Le télémarketing et son fidèle compère le démarchage téléphonique ont environ soixante-seize ans. Pratiqué en mode légal, le second n’a plus guère de modèle économique viable, tant la joignabilité des prospects a diminué, tout comme leur envie de décrocher le téléphone. Sauf à revisiter complètement les parcours clients, les outils, les pratiques. Avenir et vertus du démarchage téléphonique, un sujet d'actualité.
Pour ceux, nombreux, qui s’affranchissent de Bloctel, de la do-not-call list aux US (l’équivalent de Bloctel là-bas), de la loi Naegelen, il continue d’être un eldorado. Les robocalls (les automates d'appels) sont leurs meilleurs amis, ainsi que des scripts d'appels et argumentaires efficaces. Le témoignage de S.F, télévendeur closer à Fort Lauderdale dans les années 2010, l’illustre bien. Un grand média américain a publié sa confession, qu’on retrouve, parmi une dizaine d’autres documents uniques, dans un ouvrage instructif consacré à l’avenir du démarchage téléphonique: Ne quittez pas un correspondant cherche à vous joindre. Histoire, avenir et vertus du démarchage téléphonique
Faire cesser le démarchage téléphonique, un vœu pieux ?

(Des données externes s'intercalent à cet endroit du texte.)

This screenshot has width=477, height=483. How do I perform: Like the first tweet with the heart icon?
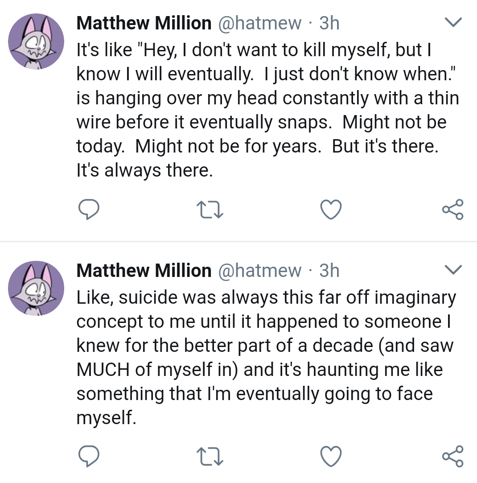click(331, 210)
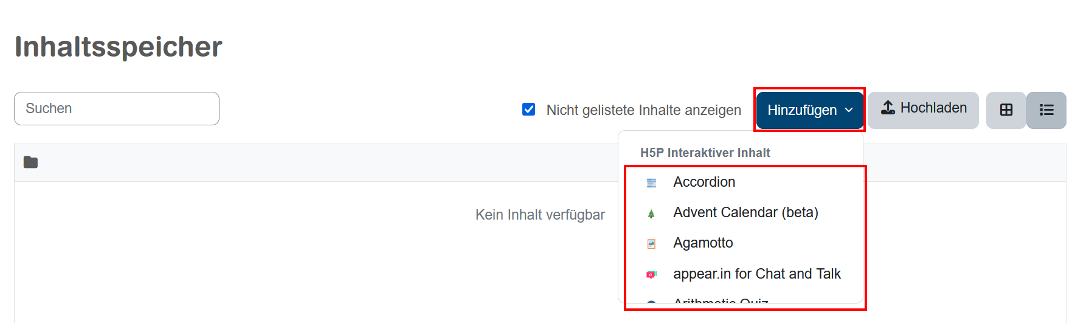Click the upload arrow icon in Hochladen
This screenshot has width=1075, height=323.
pos(888,108)
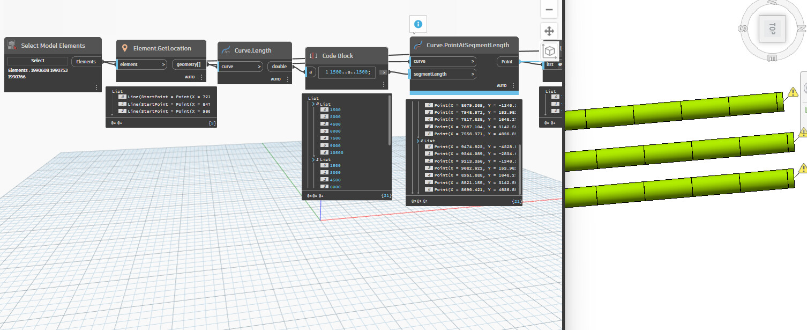Collapse the 0 List in Code Block preview
This screenshot has height=330, width=807.
[313, 104]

65 milliards d’appels ont été mis par des automates d’appels, des robocalls aux USA, en 2023, dont une large part est illégale. Malgré des moyens et amendes significatifs, le harcèlement et les boiler scam calls n'ont pas été éradiqués par la FTC et les General Attorney telle Letitia James.

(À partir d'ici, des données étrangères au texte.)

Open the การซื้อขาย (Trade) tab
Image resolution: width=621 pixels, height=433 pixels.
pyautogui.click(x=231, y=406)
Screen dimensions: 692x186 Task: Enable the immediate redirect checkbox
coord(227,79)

Trois textes et projets de loi sont à l’étude au parlement en France en ce moment, portés par un sénateur et deux députés. Ils ont peu de chances en réalité de se concrétiser en loi et décrets d’application et d’endiguer le fléau.
Quatre applications reconnues permettent de bloquer les appels intempestifs ou de spam, dont Orange Teléphone, Hiya, True Caller. Cette liste s'est enrichie depuis quelques semaines d'une nouvelle application, créée à Rouen par un jeune boucher féru de programmation d’application, Ryan Moreau. Elle s'appelle Préfixe Bloqueur et compte déjà plus de 1000 téléchargements.

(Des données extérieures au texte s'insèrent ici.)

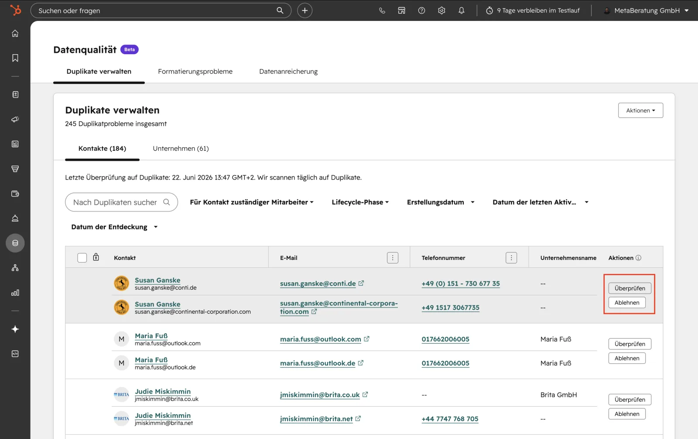Switch to the Formatierungsprobleme tab
The height and width of the screenshot is (439, 698).
point(195,72)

En 2012, aux USA, un concours avec une dotation a été créé pour favoriser l'émergence d'applications anti spams et démarchage téléphonique (call blocking proposal). 800 projets furent remis à l'époque. Il existe également une Robocall Task Force.
Les confessions d'un télévendeur ripoux à Fort Lauderdale.
Embauché en 2010 par une société de time-share dont le call-center était situé à Fort Lauderdale, S.F y a opéré comme closer pendant quatre mois. Il est parvenu à soutirer sur la période à ses interlocuteurs presque 296 000 dollars, sur lesquels il percevait des commissions avoisinant 40 à 50%. Timeshare Mega Media and Marketing Group était une société dirigée par deux criminels déjà condamnés, Pasquale Pappalardo et Joseph Crapella, qui avaient des liens avec la mafia, selon les autorités fédérales. Le timeshare consiste à proposer à des consommateurs d’acquérir un appartement ou une résidence de loisirs, en multipropriété, comme Pierre et Vacances en son temps, mais avec des méthodes de commercialisation agressives.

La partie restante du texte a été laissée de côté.